Now I could attend to this other victim. I stepped outside. Finally, the full architecture. For once I was right, it was white. As I had noted previously, the footprint housed four different wings, three floors to each with a common attic adding a fourth level. A faded sign on the side said, “Appletree Boarding School.” The kitchen was so new though; the peeled paint of the exterior seemed misplaced. I thought of the scene in Romancing the Stone when Kathleen Turner and Michael Douglas visit Juan to get a ride in his “Little Pepe,” a truck. Juan’s house was a run-down shack on the outside, but a virtual palace on the inside.

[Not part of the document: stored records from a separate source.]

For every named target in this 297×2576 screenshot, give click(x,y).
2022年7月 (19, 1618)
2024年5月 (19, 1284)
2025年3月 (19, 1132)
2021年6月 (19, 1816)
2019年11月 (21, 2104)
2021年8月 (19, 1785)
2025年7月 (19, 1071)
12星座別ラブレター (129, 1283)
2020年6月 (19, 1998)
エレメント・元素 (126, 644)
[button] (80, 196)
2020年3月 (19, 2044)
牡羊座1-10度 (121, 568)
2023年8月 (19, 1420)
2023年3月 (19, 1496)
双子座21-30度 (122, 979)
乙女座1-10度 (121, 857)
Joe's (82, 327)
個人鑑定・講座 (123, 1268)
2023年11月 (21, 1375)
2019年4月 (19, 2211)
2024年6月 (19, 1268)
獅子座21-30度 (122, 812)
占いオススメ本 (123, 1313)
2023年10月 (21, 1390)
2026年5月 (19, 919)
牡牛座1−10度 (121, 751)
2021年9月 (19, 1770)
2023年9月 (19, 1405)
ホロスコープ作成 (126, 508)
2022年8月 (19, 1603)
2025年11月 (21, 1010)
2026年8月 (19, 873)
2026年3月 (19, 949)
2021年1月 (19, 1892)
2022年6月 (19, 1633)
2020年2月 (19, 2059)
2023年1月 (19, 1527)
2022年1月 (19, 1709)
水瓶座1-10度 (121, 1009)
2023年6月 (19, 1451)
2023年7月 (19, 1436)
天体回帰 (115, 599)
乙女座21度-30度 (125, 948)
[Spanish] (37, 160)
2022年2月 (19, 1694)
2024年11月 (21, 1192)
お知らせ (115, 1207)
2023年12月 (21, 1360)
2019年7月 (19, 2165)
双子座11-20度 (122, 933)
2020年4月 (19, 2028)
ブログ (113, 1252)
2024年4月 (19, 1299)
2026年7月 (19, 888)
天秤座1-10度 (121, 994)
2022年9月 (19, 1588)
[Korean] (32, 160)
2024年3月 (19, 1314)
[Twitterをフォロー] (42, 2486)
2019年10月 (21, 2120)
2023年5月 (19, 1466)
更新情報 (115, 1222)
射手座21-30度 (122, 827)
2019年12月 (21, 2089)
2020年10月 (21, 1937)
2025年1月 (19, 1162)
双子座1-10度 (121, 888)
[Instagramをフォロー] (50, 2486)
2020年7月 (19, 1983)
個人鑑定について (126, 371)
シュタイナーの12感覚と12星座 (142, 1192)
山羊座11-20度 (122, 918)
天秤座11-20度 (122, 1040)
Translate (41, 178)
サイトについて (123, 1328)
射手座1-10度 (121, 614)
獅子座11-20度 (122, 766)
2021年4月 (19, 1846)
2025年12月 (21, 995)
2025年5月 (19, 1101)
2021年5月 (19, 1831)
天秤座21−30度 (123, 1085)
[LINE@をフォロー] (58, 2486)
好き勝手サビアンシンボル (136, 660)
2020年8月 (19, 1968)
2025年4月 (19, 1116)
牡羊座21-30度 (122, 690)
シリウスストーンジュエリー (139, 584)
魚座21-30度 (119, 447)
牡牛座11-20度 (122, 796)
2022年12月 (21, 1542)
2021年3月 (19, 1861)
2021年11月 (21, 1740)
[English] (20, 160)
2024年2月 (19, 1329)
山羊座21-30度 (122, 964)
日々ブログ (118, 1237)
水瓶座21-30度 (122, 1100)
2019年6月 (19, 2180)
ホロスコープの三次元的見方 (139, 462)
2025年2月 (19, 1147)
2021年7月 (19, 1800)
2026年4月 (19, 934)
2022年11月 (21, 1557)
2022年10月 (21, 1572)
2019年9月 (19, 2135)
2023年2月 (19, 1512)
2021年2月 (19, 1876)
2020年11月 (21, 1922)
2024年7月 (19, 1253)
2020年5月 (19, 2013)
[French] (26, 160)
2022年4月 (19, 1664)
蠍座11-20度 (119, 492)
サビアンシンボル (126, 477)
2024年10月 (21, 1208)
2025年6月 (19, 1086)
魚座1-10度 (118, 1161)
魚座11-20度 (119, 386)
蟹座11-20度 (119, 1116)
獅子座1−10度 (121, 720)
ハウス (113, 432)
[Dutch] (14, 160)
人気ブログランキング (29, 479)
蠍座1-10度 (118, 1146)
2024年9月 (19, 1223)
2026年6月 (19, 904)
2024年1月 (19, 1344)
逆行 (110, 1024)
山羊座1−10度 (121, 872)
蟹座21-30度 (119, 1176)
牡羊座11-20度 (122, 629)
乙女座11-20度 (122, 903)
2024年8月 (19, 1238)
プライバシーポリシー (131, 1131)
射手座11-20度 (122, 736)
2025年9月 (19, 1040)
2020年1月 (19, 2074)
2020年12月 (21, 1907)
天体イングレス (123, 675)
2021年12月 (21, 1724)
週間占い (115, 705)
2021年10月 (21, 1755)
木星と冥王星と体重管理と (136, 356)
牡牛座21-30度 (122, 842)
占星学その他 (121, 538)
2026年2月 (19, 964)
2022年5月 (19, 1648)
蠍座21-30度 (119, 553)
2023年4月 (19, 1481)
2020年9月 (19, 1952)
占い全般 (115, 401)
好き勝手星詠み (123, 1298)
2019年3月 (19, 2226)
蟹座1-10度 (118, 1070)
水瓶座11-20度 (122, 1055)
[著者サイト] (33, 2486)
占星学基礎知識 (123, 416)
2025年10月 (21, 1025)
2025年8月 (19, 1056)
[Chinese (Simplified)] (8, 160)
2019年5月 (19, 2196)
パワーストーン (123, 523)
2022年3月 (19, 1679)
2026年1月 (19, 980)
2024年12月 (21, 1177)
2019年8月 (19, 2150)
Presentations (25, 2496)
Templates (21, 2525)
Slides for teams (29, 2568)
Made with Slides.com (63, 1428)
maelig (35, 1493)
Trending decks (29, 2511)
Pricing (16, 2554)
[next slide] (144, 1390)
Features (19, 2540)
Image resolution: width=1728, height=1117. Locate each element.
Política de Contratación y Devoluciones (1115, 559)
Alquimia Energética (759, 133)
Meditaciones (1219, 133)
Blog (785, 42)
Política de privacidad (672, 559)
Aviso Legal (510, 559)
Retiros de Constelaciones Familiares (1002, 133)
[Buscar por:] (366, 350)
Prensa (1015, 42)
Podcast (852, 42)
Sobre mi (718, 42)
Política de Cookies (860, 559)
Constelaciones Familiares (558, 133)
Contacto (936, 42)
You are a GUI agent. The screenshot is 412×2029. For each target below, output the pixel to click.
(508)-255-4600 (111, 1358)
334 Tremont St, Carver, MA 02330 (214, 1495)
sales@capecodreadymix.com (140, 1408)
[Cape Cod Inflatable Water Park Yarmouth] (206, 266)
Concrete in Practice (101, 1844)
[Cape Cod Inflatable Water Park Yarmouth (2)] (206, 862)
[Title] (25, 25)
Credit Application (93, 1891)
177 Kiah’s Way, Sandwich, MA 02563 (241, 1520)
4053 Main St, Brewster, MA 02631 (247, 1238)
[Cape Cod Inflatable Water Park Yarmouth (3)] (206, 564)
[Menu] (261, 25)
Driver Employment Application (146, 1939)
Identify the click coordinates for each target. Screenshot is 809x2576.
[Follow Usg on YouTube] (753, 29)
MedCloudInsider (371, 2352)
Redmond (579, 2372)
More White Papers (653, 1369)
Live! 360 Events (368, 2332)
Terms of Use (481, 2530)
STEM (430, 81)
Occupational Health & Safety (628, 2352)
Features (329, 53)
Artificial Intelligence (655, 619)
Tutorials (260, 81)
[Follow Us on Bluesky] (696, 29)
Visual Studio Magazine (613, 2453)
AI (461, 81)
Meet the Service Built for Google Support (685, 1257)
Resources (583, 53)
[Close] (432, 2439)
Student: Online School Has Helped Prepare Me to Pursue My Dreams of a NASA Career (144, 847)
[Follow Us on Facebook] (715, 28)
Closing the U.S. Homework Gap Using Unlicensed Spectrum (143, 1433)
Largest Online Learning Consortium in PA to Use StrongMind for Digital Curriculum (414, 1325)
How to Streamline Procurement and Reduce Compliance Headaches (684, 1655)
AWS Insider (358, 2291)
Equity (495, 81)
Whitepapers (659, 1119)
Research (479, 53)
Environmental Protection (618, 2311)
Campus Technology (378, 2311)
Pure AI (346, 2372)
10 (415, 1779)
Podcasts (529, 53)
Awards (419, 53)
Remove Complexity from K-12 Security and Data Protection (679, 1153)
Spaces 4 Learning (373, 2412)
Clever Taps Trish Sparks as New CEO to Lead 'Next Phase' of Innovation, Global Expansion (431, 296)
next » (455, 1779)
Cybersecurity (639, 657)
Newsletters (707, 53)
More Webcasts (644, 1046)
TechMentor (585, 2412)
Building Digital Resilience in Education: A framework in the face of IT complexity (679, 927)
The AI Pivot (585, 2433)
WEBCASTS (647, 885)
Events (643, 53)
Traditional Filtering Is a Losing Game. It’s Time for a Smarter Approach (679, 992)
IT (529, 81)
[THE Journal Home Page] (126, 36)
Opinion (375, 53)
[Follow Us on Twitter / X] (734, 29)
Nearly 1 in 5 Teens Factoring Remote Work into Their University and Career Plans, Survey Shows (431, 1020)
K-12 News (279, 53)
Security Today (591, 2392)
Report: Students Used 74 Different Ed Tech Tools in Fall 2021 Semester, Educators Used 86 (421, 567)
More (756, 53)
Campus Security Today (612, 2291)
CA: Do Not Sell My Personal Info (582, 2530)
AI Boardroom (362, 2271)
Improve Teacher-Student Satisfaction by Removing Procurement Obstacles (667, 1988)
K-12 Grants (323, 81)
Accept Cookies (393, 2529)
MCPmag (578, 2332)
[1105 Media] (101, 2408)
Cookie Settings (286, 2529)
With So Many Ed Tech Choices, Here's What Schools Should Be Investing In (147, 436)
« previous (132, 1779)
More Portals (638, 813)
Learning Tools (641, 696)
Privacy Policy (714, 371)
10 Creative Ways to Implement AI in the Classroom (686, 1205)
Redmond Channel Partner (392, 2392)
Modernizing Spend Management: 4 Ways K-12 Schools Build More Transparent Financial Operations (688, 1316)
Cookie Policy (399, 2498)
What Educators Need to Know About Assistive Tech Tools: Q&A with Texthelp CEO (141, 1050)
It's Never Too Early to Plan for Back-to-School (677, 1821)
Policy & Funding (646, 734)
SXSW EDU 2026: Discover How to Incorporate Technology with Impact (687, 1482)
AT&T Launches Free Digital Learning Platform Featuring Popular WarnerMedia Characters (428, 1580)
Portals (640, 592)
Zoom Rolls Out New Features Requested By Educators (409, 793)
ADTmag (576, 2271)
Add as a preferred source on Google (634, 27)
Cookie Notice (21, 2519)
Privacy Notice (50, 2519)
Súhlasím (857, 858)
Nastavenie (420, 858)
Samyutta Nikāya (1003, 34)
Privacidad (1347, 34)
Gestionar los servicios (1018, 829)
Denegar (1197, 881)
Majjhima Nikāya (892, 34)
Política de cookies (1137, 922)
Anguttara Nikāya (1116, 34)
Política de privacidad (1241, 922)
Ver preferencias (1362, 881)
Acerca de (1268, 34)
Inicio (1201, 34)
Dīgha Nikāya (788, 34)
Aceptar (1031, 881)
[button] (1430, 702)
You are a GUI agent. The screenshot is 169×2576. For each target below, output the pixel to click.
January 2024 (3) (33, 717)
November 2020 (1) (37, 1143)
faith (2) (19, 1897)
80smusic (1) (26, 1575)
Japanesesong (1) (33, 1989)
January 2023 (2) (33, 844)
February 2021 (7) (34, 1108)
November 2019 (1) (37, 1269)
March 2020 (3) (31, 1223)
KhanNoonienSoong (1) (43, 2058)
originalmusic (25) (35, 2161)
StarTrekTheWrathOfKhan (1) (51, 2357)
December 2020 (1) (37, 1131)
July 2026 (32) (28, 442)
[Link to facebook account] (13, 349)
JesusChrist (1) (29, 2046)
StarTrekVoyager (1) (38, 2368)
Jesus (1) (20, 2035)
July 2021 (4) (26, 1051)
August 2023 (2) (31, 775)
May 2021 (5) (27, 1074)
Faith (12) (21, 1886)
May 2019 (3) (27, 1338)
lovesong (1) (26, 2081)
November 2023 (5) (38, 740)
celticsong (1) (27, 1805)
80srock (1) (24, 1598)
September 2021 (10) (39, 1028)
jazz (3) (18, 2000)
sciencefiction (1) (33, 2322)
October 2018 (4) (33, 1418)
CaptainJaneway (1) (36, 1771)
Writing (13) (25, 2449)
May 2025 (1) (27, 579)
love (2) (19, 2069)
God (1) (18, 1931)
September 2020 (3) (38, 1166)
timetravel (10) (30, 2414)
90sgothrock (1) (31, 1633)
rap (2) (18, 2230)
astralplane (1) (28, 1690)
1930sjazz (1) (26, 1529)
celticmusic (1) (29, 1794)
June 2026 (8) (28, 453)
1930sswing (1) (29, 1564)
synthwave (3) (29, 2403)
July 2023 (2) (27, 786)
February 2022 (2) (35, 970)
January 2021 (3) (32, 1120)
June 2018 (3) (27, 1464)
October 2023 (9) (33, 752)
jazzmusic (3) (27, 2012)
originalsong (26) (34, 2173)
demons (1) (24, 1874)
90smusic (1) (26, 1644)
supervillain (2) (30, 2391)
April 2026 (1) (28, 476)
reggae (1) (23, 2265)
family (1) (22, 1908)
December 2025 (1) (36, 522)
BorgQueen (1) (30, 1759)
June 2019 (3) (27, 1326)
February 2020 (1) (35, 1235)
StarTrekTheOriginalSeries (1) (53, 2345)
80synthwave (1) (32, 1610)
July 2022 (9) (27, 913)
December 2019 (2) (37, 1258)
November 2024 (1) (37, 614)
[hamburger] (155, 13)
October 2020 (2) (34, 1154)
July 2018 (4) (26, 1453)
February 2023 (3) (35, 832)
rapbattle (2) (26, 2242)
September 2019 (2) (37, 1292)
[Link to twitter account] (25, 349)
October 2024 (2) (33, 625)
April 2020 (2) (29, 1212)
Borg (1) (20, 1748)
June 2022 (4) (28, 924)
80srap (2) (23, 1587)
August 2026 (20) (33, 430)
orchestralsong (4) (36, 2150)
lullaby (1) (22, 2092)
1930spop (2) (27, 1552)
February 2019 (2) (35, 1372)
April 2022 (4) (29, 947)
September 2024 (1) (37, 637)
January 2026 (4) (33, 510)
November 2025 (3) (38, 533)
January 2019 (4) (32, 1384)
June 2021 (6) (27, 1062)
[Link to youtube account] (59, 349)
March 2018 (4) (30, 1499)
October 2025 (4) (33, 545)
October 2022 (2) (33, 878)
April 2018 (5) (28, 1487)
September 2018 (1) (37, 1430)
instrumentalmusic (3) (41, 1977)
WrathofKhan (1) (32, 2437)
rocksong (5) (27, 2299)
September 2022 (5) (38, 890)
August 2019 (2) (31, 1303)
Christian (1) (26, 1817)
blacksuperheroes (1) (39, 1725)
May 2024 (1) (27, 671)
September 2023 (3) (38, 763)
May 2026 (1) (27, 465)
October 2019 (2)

The girl, D, might be anywhere, and I was not about to go climbing all sorts of stairs looking for her. I wasn’t going to yell either. Fortunately, something caught my eye. In the far left wing was a matching triangular window, at the same height as mine. I walked around the whole structure. There were no other windows like them. Instead, all of the other windows were large, some taking up the whole wall of a room. I concluded that had she been in any of those rooms, there would be curtains. I looked up again at the triangular window and I swear the black butterfly fluttered in the pane, as if pointing the way.
I opened the doorway of this far-left wing and climbed three flights of stairs. The stairwell matched mine exactly. The third floor housed the same bathroom, in the same spot.